Da redação
Os Estados Unidos impuseram tarifas de 50% sobre produtos brasileiros de exportação, com o governo Luiz Inácio Lula da Silva tentando apresentar respostas aos motivos formalmente listados pelo governo Donald Trump. Nova etapa das tarifas poderá entrar em vigor caso não haja entendimento entre os países. As negociações, lideradas pelo ministro Marcio Elias Rosa (Desenvolvimento, Indústria, Comércio e Serviços) e por Mauro Vieira (Relações Exteriores), concentram-se em argumentos considerados ideológicos pelos negociadores brasileiros.
De acordo com Rosa, o Brasil adota regimes jurídicos e institucionais para eliminar o trabalho forçado e rebate as alegações americanas sobre combate insuficiente ao desmatamento. O governo brasileiro também contesta as reclamações sobre decisões judiciais envolvendo plataformas digitais, política de tarifas do etanol e supostos prejuízos a empresas americanas decorrentes do Pix e do etanol. Rosa afirma que o país não aceita condicionar as tratativas à redução de tarifas sobre o etanol norte-americano.

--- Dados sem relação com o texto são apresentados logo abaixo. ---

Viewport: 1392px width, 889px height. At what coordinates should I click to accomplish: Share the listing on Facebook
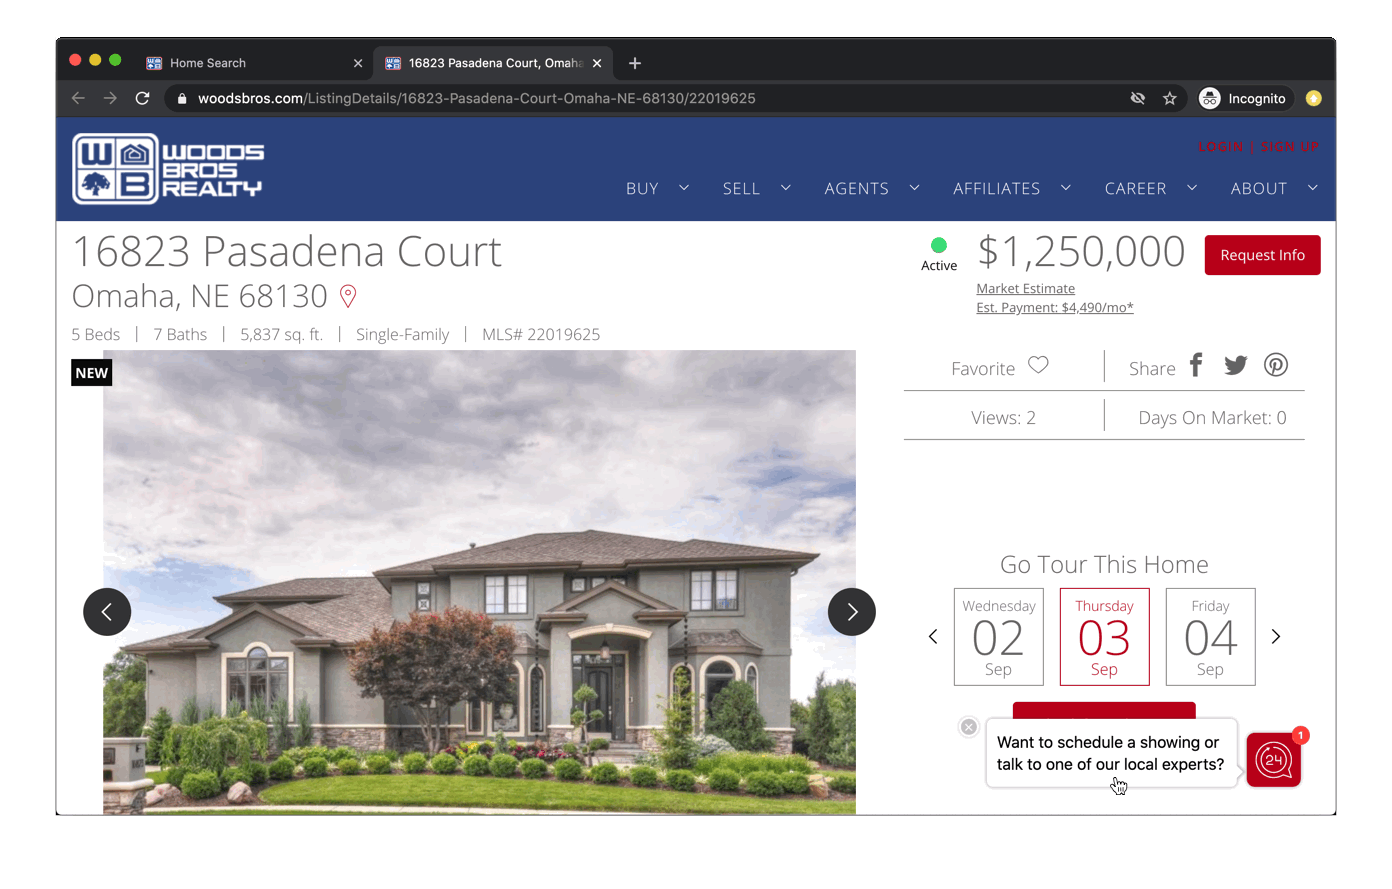(x=1196, y=365)
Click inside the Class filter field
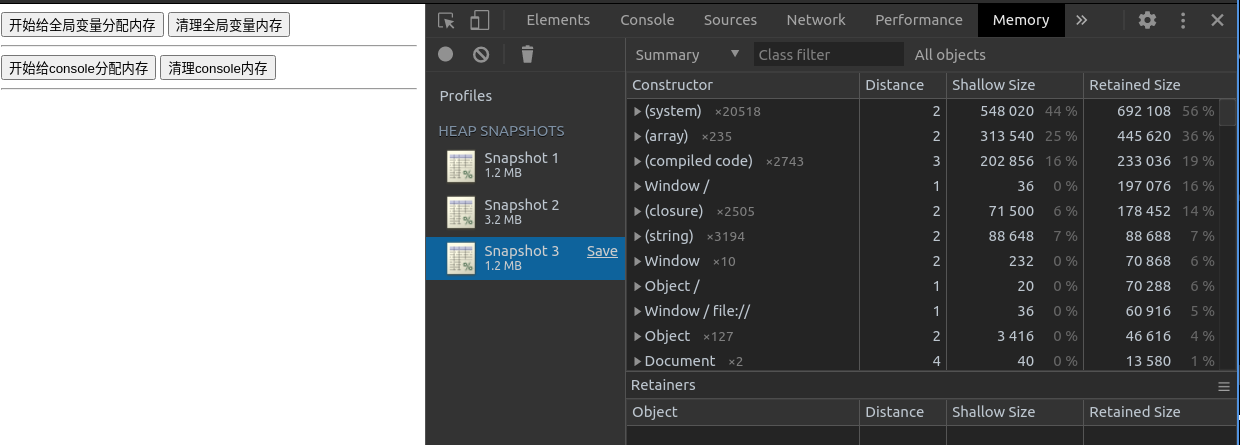Viewport: 1240px width, 445px height. 828,55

Segundo interlocutores do governo, parte das medidas iniciais justificadas por alegações de perseguição do Judiciário brasileiro ao ex-presidente Jair Bolsonaro, condenado por golpe de Estado, já foram revertidas. À época, apoiadores do ex-presidente celebraram as sanções e esperavam que as decisões do Supremo Tribunal Federal fossem paralisadas pela pressão americana.
O governo busca evitar que as negociações sejam influenciadas por novas tensões, especialmente em um cenário político marcado pela proximidade das eleições presidenciais polarizadas entre Lula, candidato à reeleição, e o senador Flávio Bolsonaro (PL-RJ). Rosa avalia que as ações de Flávio, que tem boa relação com integrantes do governo Trump, dificultam o avanço das tratativas.